When client and server are on the same machine: The length of data received is always 3. When client and server are on different machines in the same local network: The length of data differs but is around 39 (13 times the data sent).

Is there a possible explanation for this discrepancy?

I think the network adding this much latency is unlikely, because the command line "ping" prints at most 2 ms latency with the largest amount of data.

IMPORTANT: I'm using Python 2.7.

import socket

def server():
    host = 'localhost' # replace with IP address in case client is on another machine
    port = 5051

    s = socket.socket()
    s.bind((host, port))
    s.listen(1)
    client_socket, adress = s.accept()

    while True:
        client_socket.send('a'.encode())
    client_socket.close()

if __name__ == '__main__':
    server()
import socket, random, time

def client():
    host = 'localhost' # replace with IP address in case client is on another machine
    port = 5051

    s = socket.socket(socket.AF_INET, socket.SOCK_STREAM)
    s_err = s.connect_ex((host, port))
    print(s_err)

    while True:
        data = s.recv(2048)
        print(len(data)) # returns different values depending on client location
    s.close()

if __name__ == '__main__':
    client()
  • Your server's data is being delayed and buffered on the sending side of the connection by "Nagle's Algorithm" in TCP. See https://en.wikipedia.org/wiki/Nagle%27s_algorithm for details, and see https://stackoverflow.com/questions/31826762/python-socket-send-immediately for the way to suppress Nagle when sending in Python. Regardless of Nagle, and even when sending on a local connection, as @maxim-egorushkin says, it's always possible for TCP to receive data in chunks that are not the same size as the sender's writes. Your program must be prepared to deal with that situation. – ottomeister May 30 '19 at 02:40

3 Answers3

0

Is there a possible explanation for this discrepancy?

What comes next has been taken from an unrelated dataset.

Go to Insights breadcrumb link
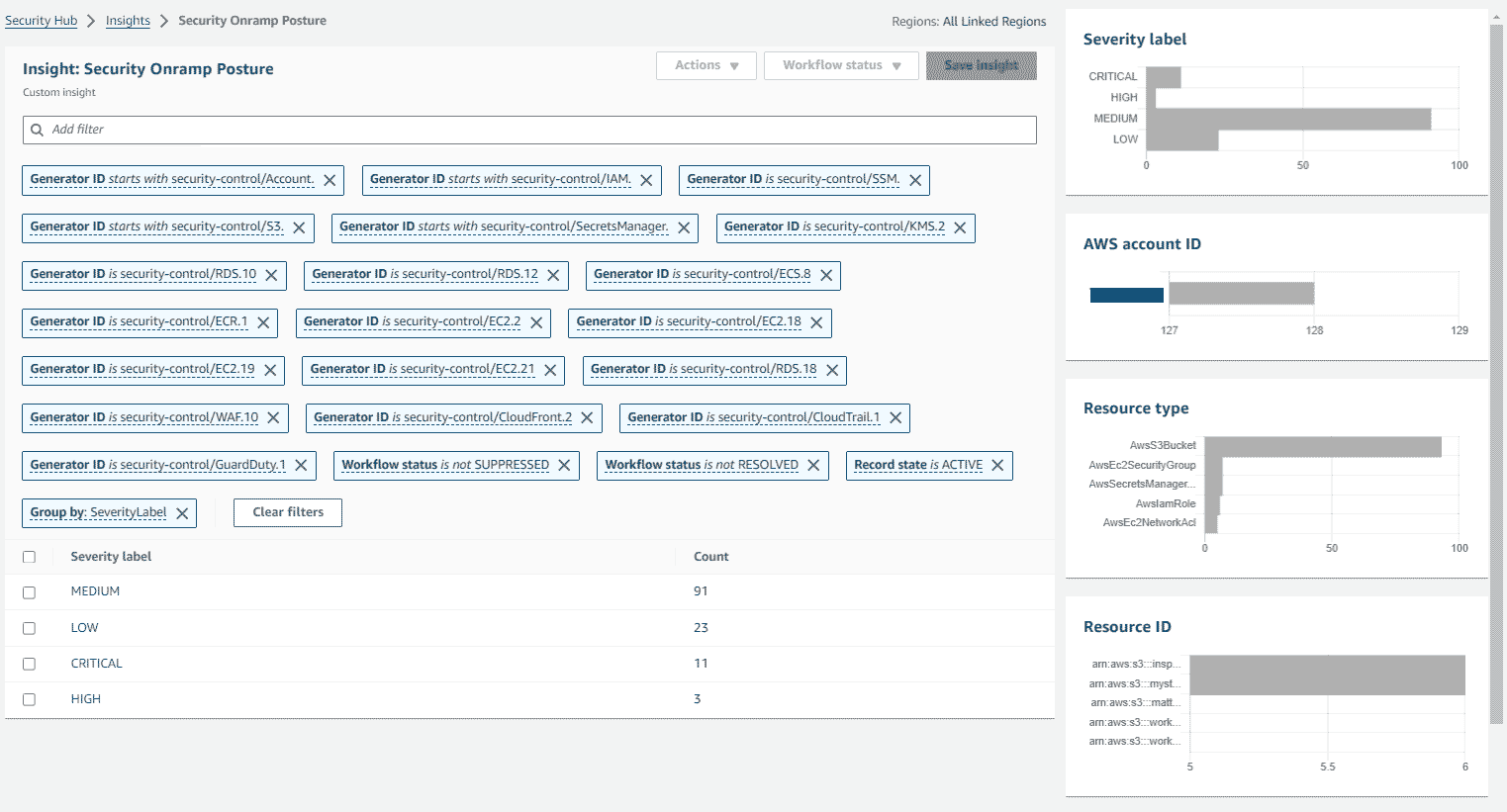 tap(128, 21)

TCP doesn't have a concept of a message. Data sent using multiple send calls can be received with one recv call and vice versa.

TCP is a stream where you need to delimit the messages yourself, so that the reader can determine message boundaries. Most common ways:

  1. Prefix messages with fixed message length.
  2. Read until a message delimiter is encountered, e.g. \n.
Maxim Egorushkin
  • 131,725
  • 17
  • 180
  • 271
  • How would such a delimitation look like? Are there examples? – Nico Autia Jun 11 '19 at 12:31
  • @NicoAutia Any protocol with variable size messages uses one of the above methods. For example, look into `Chat` example in https://www.boost.org/doc/libs/1_67_0/doc/html/boost_asio/examples/cpp11_examples.html – Maxim Egorushkin Jun 11 '19 at 12:38
0

I would assume that the TCP/IP stack of the server has just concatenated small packets to have a better network throughput. To send only 3 data of payload, you would have a large overhead: TCP encapsulation + IP encapsulation. Many TCP/IP stacks use that.

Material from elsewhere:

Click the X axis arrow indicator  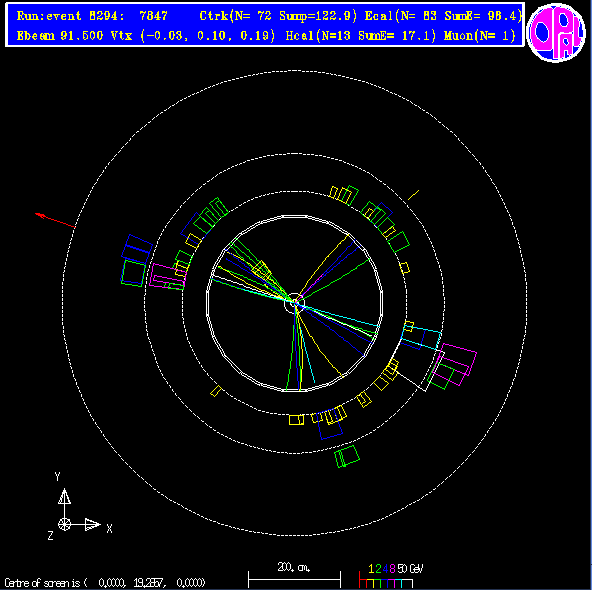(x=92, y=524)
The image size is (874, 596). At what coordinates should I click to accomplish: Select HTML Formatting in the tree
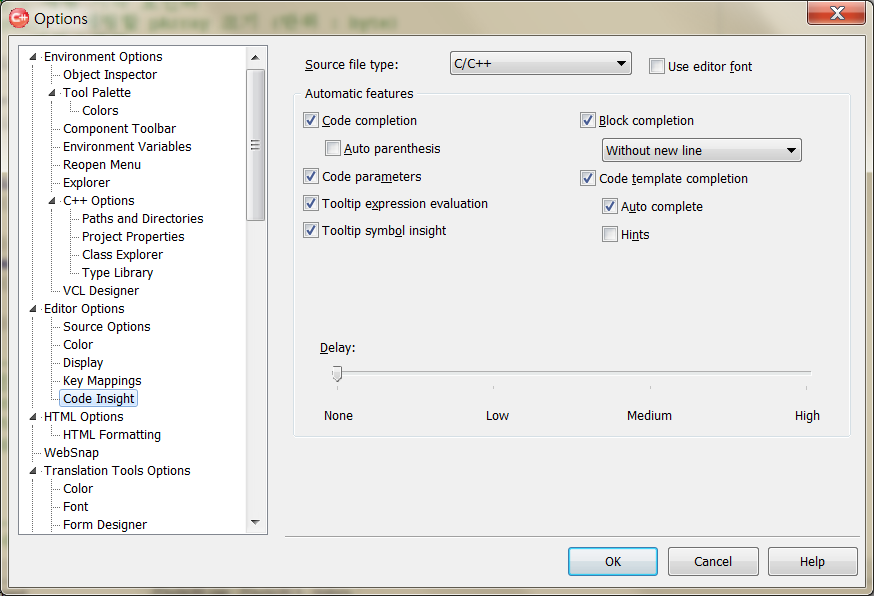pyautogui.click(x=111, y=435)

Anyway, you should neither worry for that, nor be surprised that it happens or not: TCP is a stream protocol and the only guarantee is that all the bytes sent from one side will arrive in same order at the other side. Any equipment (sender receiver or any other on the network) may concatenate of fragment packets.

Serge Ballesta
  • 143,923
  • 11
  • 122
  • 252
0

This is what worked for me: I changed the buffer size of recv() to the number of bytes I want to receive, so in this case

data = s.recv(3)

instead of

data = s.recv(2048)

While on the local machine, something automatically decided that the data can be sent in the smallest packages, while this was not the case when using a local network. So I forced the size of the data sent.

This of course potentially leads to problems of lag. So elsewhere I need to make sure that the remaining data are emptied regularly with a large buffer size, or close the connection if not needed. Not sure about the last one, since I'm still a beginner.